鼻づまりの症状が強い場合には、非ステロイドの点鼻薬を用います。それでも効果が不十分な場合は、ステロイド点鼻薬を使いますが、長期使用は避け、1か月以内の使用にとどめます。鼻漏の症状が強い場合で、小児と高齢者以外の方は第二世代抗ヒスタミン剤を服用し、効果が不十分な場合は漢方や生薬を服用します。鼻漏を抑えたい、高齢者の方で、緑内障や前立腺障害がなく、眠くなる副作用が問題なければ第一世代抗ヒスタミン剤を服用し、緑内障や前立腺障害があったり、第一世代抗ヒスタミン剤を服用しても効果が出ない場合は、漢方や生薬を試します。
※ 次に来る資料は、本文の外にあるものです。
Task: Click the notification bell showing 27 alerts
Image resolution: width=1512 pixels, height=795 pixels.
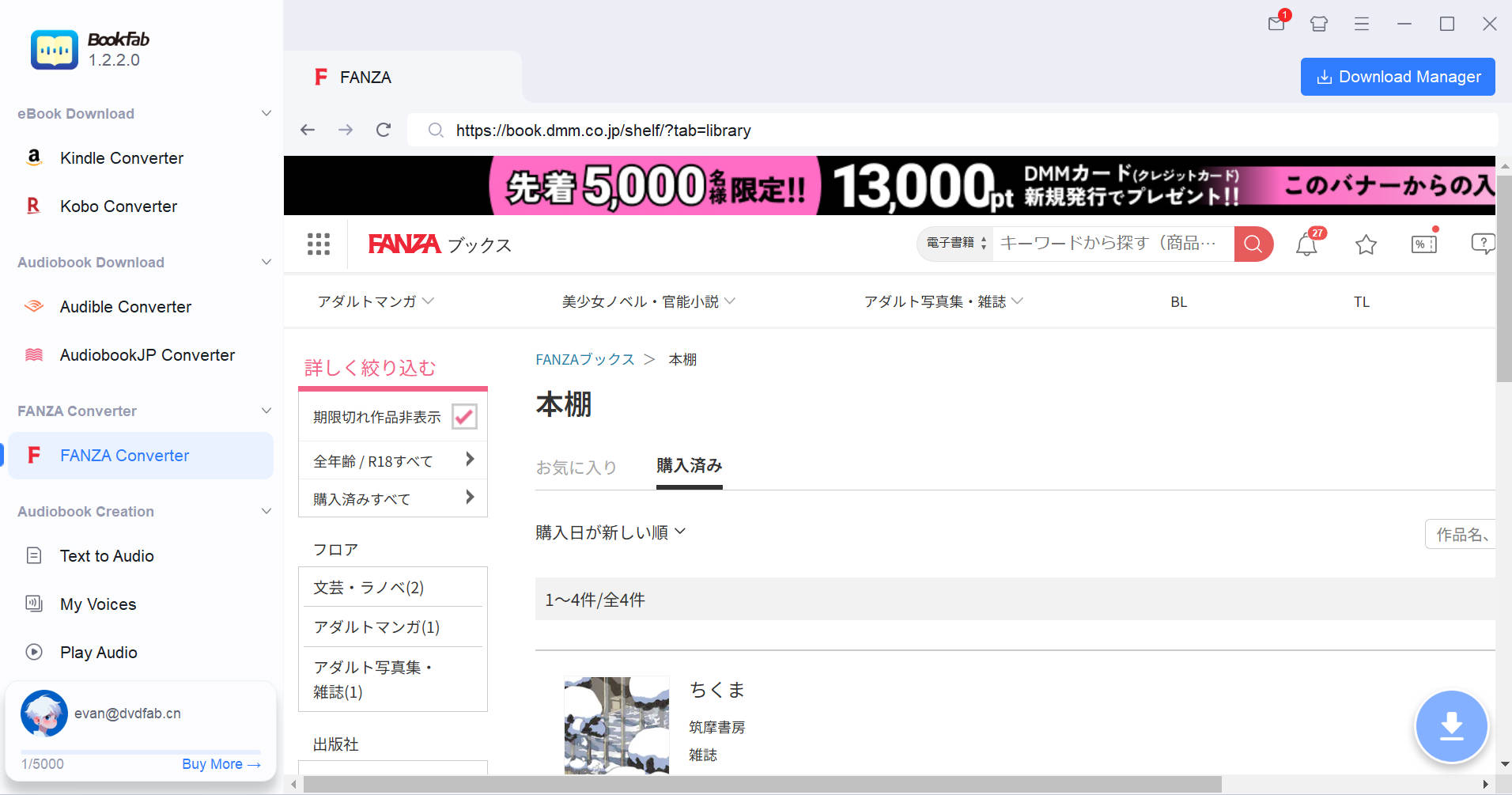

これらの薬を飲んでも症状が収まらない場合は、早めに耳鼻咽喉科へ受診することをおすすめします。病院では鼻の通りをよくする薬や、抗生剤、抗アレルギー剤が、患者さんの症状に応じて選択され、処方されます。現在は様々な薬の種類があるため、自分の症状によりピッタリな薬を選んでもらうためにも、医師や薬剤師に細かなことであっても、状態をしっかりと伝えることが大切です。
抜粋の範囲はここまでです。